The various bumps and bruises and gashes and any lack of sleep lately written across Felix' face and form, those are all fading away at the speed o' light, healing in fast-forward. Mrs. Hadley, on the other hand, is sinking in on herself just a tad. Looking more and more weary. But she doesn't complain about it, or even mention it at all, only grins at him in return. "I bet they came along with credit cards to check that you shaved in the morning too. My Jimmy, he told me that's how they made sure of it when he was in the army." She nods a little to herself and lets go of his hands. "There you are, dear." Poor Brian and Deckard. That ten minutes or so must have felt like an /eternity/.

"Forget it." Brian says with a little smile. Pushing himself away from the counter he glances over at Hadley. "Mrs.Hadley, I'll be in the back." Winters calls out, raising one arm before taking a single step back.

Giving Deckard a final look, glancing over at Felix Brian then retreats for the kitchen. To make more goodies.

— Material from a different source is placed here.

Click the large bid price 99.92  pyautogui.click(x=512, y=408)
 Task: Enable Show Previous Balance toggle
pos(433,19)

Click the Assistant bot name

And hey, I had that scar since grade school. Fel lifts hands gone suddenly flawless, looking completely confused. He stretches a little, experimentally, lifts an arm over his head. The scar he got from Kazimir's goons no longer pulls. Turning away from her a little, he tugs up his shirt experimentally, and blinks. "I….you took it all, even the old stuff," he says, looking back at her over his shoulder. "Thank you. Listen. Do me a favor, will you?" he asks, tone gone a little uncertain. "In that I wanttyou to ask me a favor. Ask me not to arrest Deckard. ANd if you can't, then you need to get down on the floor, 'cause there's likely to be shooting."

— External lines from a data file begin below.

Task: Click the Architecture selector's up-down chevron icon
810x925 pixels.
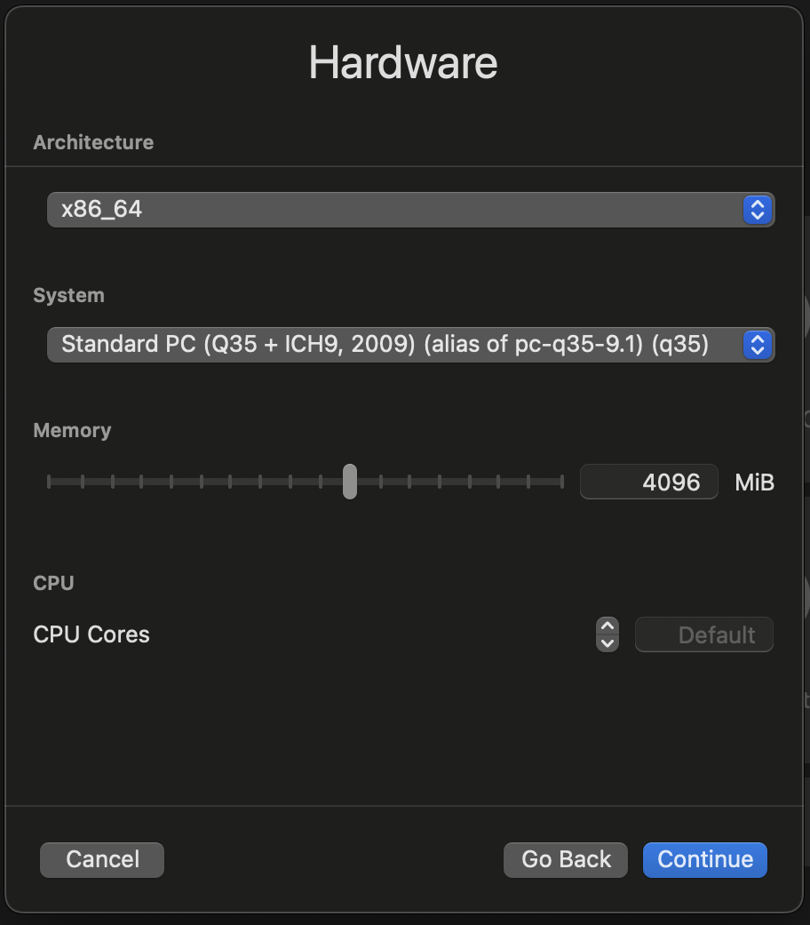Action: pos(757,210)
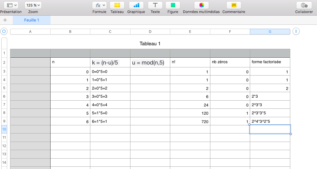Select column C header
The image size is (317, 169).
click(110, 32)
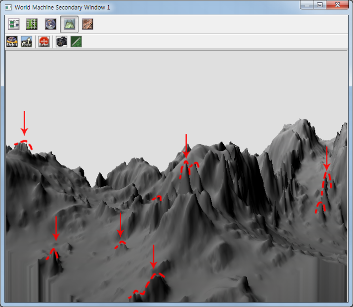
Task: Enable Orbit camera mode
Action: [12, 42]
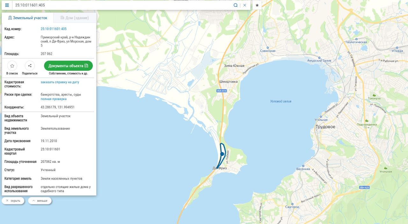Screen dimensions: 408x224
Task: Click the Поделиться share icon
Action: 30,66
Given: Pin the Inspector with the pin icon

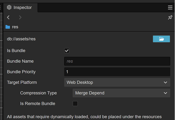Looking at the screenshot, I should 170,17.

"I don't…" is about as far as Deckard gets into a protest. Brian's already leaving, and too distracted to register Felix's quiet request across the room, he's left to look somewhat crestfallen with his uneaten cookies and full up milk glass while he thinks no one is paying attention.

"I'll see you later, Brian!" Mrs. Hadley calls that out to his departing back before she looks over to Felix again. Her eyes narrow, then she allows with a weary nod, "Please don't arrest Flint tonight? And /definitely/ don't start shooting people in the bakery. Bullets don't go well with double-decker chocolate mint fudge." She pushes up to her feet just a little slower than usual, wrinkles deep. "Which you can have if you'd like."

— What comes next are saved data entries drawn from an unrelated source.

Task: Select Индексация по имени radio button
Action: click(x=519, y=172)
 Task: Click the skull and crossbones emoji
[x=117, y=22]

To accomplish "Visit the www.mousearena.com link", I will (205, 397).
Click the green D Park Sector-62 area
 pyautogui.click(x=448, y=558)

Fel misreads Deckard's disappointment. "You already murdered me once, don't get greedy. Ma'am, may I have that in a to-go box? Gotta take it home to the room-mate." Apparently her question was enough to salve his honor and prevent some sort of gangland style shootout among the scones.

"Maybe one day it'll stick," stuck hoarse in his throat, Deckard avoids Hadley's gaze for his own implication and dusts his right hand down the side of his pants, displacing whatever crumbs might've been clinging there while he paces the length of the counter.

"Flint Deckard, you be polite to our customers or you'll never work the counter again," Mrs. Hadley instructs. She leans over on the customer-side to tap the display case. "Fetch out a bit of the fudge there in one of those little carry-home boxes, and I'll show you how to work the register. Agent, you'll let this one be on the house, I hope? You're not in blue, but you defend our country just the same and it's a small thing to give you a bit of fudge for the trouble you go through."

Fel actually puffs up a little. It's not often he gets genuine praise, as opposed to someone trying to gladhand him over that old medal. "Thank you," he says, quietly.

Fffff. Ffffffff. Deckard tenses and for a moment looks about as likely to obey as a pissed off tiger being cattleprodded towards a flaming hoop, shoulders rigid and glare glaciatic against both direction and praise. Felix has prompted a complete 180 in posture and attitude, and when he finally rounds the counter to reach one of the relevant takeout boxes, he drops it on the counter in a way where it's lucky there's nothing breakable inside.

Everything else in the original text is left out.